─── Data lines
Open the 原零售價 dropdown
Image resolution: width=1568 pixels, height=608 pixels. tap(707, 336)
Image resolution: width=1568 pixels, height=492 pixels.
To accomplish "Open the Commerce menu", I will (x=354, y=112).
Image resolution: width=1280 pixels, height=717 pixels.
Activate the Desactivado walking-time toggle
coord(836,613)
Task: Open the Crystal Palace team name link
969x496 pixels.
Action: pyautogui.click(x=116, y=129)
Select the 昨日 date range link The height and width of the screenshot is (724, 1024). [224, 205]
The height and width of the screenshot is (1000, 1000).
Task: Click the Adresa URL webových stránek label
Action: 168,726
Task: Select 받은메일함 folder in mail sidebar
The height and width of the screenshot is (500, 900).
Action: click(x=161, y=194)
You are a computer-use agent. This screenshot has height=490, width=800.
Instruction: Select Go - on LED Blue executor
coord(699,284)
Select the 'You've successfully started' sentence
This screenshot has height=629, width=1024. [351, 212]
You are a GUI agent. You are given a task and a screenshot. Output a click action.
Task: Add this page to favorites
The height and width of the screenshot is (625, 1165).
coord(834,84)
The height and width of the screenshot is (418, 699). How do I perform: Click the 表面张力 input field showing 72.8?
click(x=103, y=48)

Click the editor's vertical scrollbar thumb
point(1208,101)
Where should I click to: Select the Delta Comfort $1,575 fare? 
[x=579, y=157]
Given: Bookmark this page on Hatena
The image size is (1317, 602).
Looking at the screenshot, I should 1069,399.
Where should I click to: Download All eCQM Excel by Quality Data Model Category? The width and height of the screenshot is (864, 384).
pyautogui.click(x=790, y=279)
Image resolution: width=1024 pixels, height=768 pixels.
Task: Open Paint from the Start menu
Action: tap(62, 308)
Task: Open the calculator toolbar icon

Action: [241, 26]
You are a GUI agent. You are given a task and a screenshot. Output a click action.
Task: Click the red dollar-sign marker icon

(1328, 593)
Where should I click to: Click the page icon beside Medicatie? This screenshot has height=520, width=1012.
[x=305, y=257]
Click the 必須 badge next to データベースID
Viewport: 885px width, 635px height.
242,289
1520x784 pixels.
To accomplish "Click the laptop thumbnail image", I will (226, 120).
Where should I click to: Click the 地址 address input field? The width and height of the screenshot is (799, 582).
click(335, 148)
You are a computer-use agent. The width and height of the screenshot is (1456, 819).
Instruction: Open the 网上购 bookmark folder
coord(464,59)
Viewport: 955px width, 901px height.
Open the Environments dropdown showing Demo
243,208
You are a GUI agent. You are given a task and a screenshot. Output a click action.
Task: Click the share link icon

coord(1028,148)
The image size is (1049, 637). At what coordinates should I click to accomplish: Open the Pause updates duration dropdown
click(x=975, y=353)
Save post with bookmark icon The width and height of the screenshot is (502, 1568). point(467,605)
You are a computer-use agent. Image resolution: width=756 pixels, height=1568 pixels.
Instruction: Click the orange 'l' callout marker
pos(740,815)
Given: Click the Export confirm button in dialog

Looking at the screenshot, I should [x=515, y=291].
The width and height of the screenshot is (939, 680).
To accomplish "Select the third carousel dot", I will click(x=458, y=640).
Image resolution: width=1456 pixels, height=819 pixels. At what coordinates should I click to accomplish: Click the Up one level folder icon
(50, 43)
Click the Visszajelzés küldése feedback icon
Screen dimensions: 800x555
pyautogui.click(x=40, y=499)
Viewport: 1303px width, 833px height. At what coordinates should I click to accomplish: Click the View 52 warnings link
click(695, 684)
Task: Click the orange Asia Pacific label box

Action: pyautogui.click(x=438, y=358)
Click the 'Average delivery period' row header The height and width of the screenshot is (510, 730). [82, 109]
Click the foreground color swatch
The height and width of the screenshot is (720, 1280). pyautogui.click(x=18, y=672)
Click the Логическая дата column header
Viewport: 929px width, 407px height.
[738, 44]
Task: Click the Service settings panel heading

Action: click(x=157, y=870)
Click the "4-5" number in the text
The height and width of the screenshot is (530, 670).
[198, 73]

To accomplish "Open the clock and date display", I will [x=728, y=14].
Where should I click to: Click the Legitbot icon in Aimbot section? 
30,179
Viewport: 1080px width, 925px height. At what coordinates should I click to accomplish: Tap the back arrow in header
──────
## Task
Copy the records verbatim, from the first line up to and including the line that contains "Action: [241, 26]".

## Answer to this task
Open the 原零售價 dropdown
Image resolution: width=1568 pixels, height=608 pixels. tap(707, 336)
Image resolution: width=1568 pixels, height=492 pixels.
To accomplish "Open the Commerce menu", I will (x=354, y=112).
Image resolution: width=1280 pixels, height=717 pixels.
Activate the Desactivado walking-time toggle
coord(836,613)
Task: Open the Crystal Palace team name link
969x496 pixels.
Action: pyautogui.click(x=116, y=129)
Select the 昨日 date range link The height and width of the screenshot is (724, 1024). [224, 205]
The height and width of the screenshot is (1000, 1000).
Task: Click the Adresa URL webových stránek label
Action: 168,726
Task: Select 받은메일함 folder in mail sidebar
The height and width of the screenshot is (500, 900).
Action: click(x=161, y=194)
You are a computer-use agent. This screenshot has height=490, width=800.
Instruction: Select Go - on LED Blue executor
coord(699,284)
Select the 'You've successfully started' sentence
This screenshot has height=629, width=1024. [351, 212]
You are a GUI agent. You are given a task and a screenshot. Output a click action.
Task: Add this page to favorites
The height and width of the screenshot is (625, 1165).
coord(834,84)
The height and width of the screenshot is (418, 699). How do I perform: Click the 表面张力 input field showing 72.8?
click(x=103, y=48)

Click the editor's vertical scrollbar thumb
point(1208,101)
Where should I click to: Select the Delta Comfort $1,575 fare? 
[x=579, y=157]
Given: Bookmark this page on Hatena
The image size is (1317, 602).
Looking at the screenshot, I should 1069,399.
Where should I click to: Download All eCQM Excel by Quality Data Model Category? The width and height of the screenshot is (864, 384).
pyautogui.click(x=790, y=279)
Image resolution: width=1024 pixels, height=768 pixels.
Task: Open Paint from the Start menu
Action: tap(62, 308)
Task: Open the calculator toolbar icon

Action: [241, 26]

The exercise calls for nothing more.